╭─ Textauszug
Einbau ist richtig. Weiter einschieben kann man den ram nicht.

Eventuell ist staub bei den kontakten solltest mal schauen.

Könnte sein das dadurch der ram nicht erkannt wird.

Mfg


----------



## JayanWarden (3. Oktober 2014)

Dragon AMD schrieb:


> Einbau ist richtig. Weiter einschieben kann man den ram nicht.
> 
> Eventuell ist staub bei den kontakten solltest mal schauen.
> 
> ...


 
Bevor ich die Bilder gemacht habe, hab ich die Kontakte mit Reinigungsalkohol und Q-tips gesäubert. Sauber sollten die sein.


----------



## Dragon AMD (3. Oktober 2014)

JayanWarden schrieb:


> Bevor ich die Bilder gemacht habe, hab ich die Kontakte mit Reinigungsalkohol und Q-tips gesäubert. Sauber sollten die sein.



Ich meine wo du den ram hineinsteckst.

Mfg


----------



## JayanWarden (3. Oktober 2014)

Dragon AMD schrieb:


> Ich meine wo du den ram hineinsteckst.
> 
> Mfg


 
Ich habe mal den SODIMM slot mit einer Druckluftflasche ausgeblasen, aber immernoch nichts.


----------



## Dragon AMD (3. Oktober 2014)

JayanWarden schrieb:


> Ich habe mal den SODIMM slot mit einer Druckluftflasche ausgeblasen, aber immernoch nichts.



Dann solltest du den asus support hier im forum fragen. Die können dir bestimmt weiterhelfen.

Mfg


----------
╰─
== Aufgabenstellung ==
Womit hat JayanWarden laut Textauszug die Kontakte gereinigt, bevor die Bilder entstanden? Zur Bearbeitung ist ausschließlich der Textauszug heranzuziehen.
╭─ Datenauszug
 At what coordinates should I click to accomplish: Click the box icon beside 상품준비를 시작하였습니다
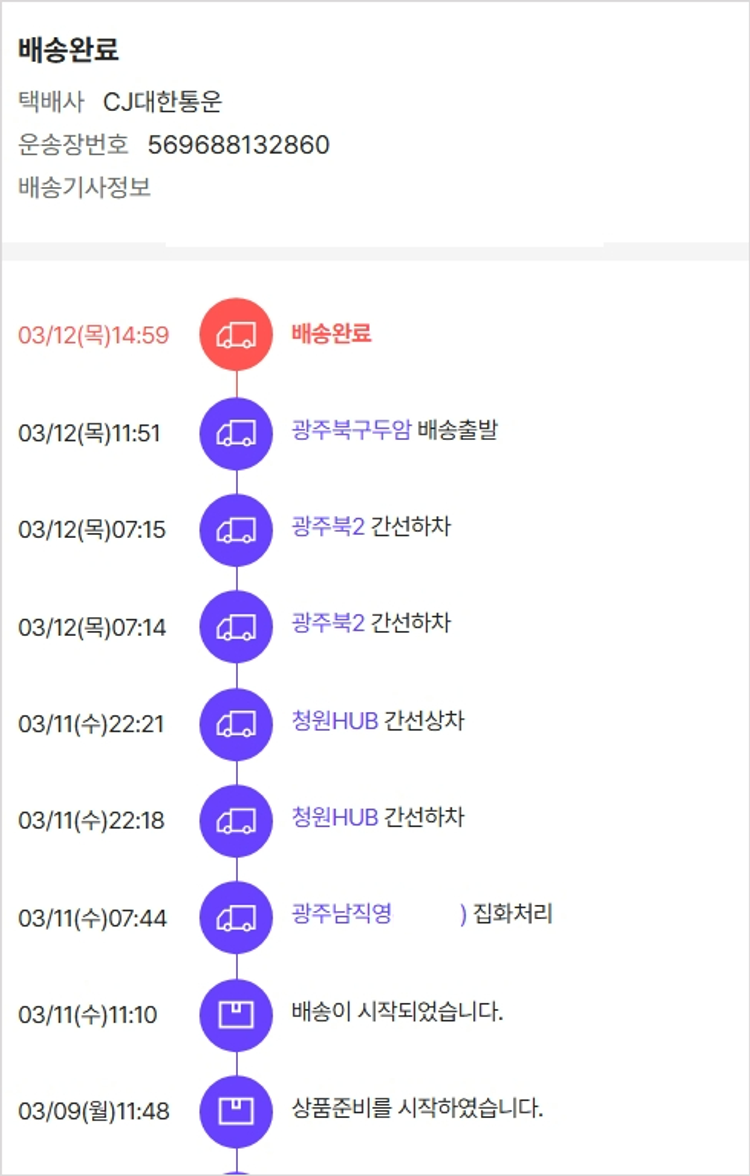point(236,1111)
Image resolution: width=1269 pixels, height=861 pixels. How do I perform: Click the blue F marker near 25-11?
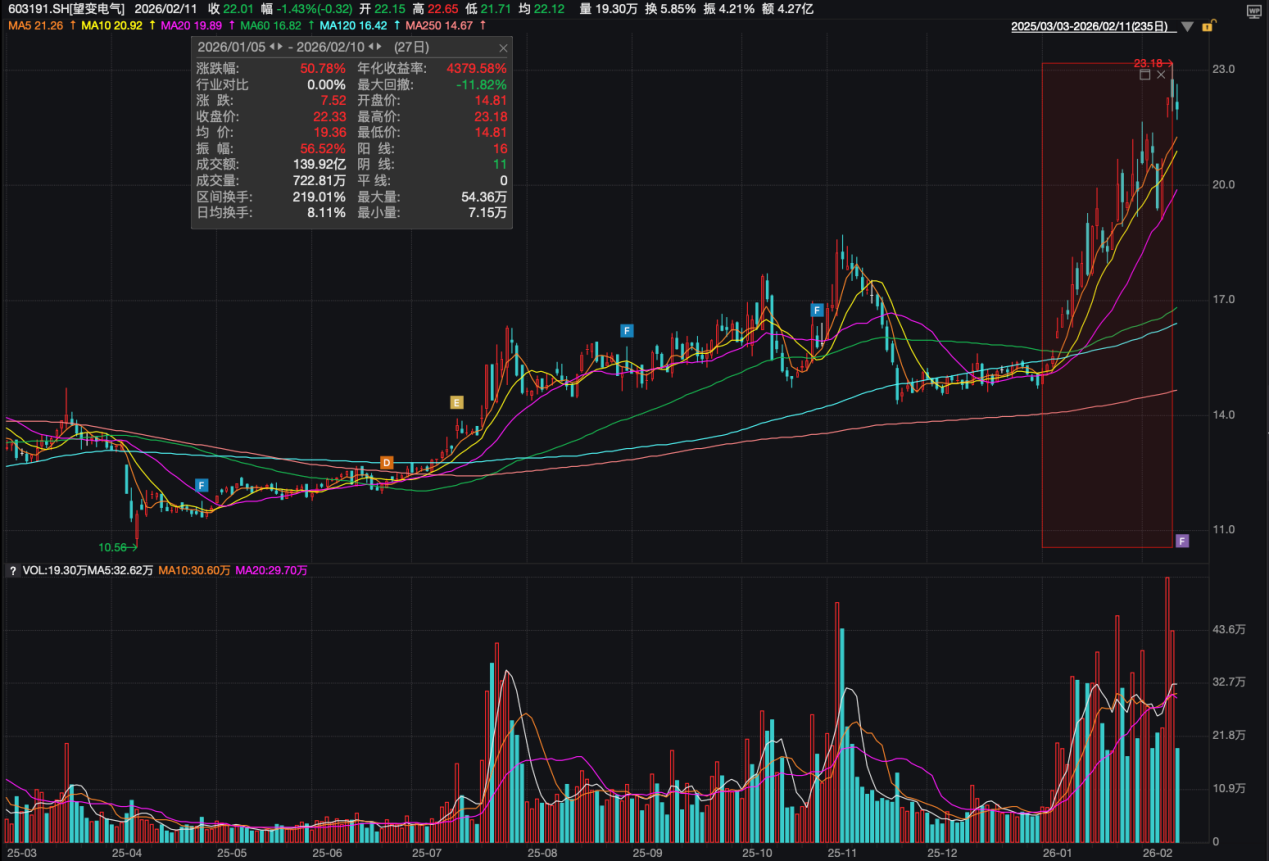point(817,310)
╰─
== Musterlösung ==
Mit Reinigungsalkohol und Q-tips.